=== To do ===
Please give again, word for word, each line that falls between the line with "Open the profiler gauge dropdown" and the end of the data, inclusive.

Stored items:
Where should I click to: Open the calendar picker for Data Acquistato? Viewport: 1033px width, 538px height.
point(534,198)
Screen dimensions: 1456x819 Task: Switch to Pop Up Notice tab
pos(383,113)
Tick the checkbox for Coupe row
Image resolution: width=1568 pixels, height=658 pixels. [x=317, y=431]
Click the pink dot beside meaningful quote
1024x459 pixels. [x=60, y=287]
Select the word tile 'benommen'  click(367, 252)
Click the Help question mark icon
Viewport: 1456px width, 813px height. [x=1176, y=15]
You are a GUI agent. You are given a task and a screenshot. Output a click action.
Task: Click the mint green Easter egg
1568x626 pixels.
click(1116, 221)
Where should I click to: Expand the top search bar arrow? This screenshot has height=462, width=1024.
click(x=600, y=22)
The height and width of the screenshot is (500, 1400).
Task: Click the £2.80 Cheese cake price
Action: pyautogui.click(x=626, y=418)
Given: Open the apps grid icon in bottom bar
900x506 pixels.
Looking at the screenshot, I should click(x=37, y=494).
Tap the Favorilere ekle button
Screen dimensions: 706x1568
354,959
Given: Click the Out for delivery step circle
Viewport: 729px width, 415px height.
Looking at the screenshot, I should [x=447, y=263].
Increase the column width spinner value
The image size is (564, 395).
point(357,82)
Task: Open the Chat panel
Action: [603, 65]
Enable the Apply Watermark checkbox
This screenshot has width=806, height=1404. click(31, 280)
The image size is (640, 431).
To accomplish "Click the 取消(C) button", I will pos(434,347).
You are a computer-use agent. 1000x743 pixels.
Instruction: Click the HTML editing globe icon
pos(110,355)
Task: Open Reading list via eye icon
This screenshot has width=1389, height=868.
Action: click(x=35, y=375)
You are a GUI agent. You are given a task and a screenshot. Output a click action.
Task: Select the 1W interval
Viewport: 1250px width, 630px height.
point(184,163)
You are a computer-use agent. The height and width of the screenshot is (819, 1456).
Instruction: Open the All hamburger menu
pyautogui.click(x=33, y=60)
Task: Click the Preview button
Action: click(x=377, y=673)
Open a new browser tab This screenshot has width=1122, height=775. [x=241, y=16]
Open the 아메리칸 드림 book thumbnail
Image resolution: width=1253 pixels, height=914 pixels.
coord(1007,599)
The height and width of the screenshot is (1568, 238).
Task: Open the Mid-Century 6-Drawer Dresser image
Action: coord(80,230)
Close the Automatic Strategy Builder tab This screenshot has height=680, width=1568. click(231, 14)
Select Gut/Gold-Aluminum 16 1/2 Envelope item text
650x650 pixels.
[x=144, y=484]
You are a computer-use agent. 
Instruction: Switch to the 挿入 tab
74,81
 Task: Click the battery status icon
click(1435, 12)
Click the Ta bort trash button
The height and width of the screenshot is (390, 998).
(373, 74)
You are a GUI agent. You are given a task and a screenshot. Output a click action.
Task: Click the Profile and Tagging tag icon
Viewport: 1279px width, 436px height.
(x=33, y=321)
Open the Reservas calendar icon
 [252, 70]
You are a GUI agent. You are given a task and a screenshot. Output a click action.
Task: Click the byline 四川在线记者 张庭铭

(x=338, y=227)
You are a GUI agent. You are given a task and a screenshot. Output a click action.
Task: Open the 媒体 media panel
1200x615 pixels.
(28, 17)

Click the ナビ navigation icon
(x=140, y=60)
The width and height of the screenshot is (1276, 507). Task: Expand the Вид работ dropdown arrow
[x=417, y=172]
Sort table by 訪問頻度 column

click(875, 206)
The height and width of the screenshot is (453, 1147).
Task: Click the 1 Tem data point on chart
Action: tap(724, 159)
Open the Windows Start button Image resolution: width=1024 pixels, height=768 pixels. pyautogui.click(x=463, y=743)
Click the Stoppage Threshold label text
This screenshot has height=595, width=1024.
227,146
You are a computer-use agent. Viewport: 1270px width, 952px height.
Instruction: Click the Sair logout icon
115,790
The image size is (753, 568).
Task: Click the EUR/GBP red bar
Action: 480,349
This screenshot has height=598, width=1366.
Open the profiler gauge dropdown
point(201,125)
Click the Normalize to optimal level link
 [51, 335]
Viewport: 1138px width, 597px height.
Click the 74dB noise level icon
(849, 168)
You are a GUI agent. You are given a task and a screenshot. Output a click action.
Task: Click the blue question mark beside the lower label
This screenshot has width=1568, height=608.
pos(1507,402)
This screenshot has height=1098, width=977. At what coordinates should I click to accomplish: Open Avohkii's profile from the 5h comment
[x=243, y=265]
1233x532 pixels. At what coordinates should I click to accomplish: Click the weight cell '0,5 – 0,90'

=== Task output ===
Open the profiler gauge dropdown
point(201,125)
Click the Normalize to optimal level link
 [51, 335]
Viewport: 1138px width, 597px height.
Click the 74dB noise level icon
(849, 168)
You are a GUI agent. You are given a task and a screenshot. Output a click action.
Task: Click the blue question mark beside the lower label
This screenshot has width=1568, height=608.
pos(1507,402)
This screenshot has height=1098, width=977. At what coordinates should I click to accomplish: Open Avohkii's profile from the 5h comment
[x=243, y=265]
1233x532 pixels. At what coordinates should I click to accomplish: Click the weight cell '0,5 – 0,90'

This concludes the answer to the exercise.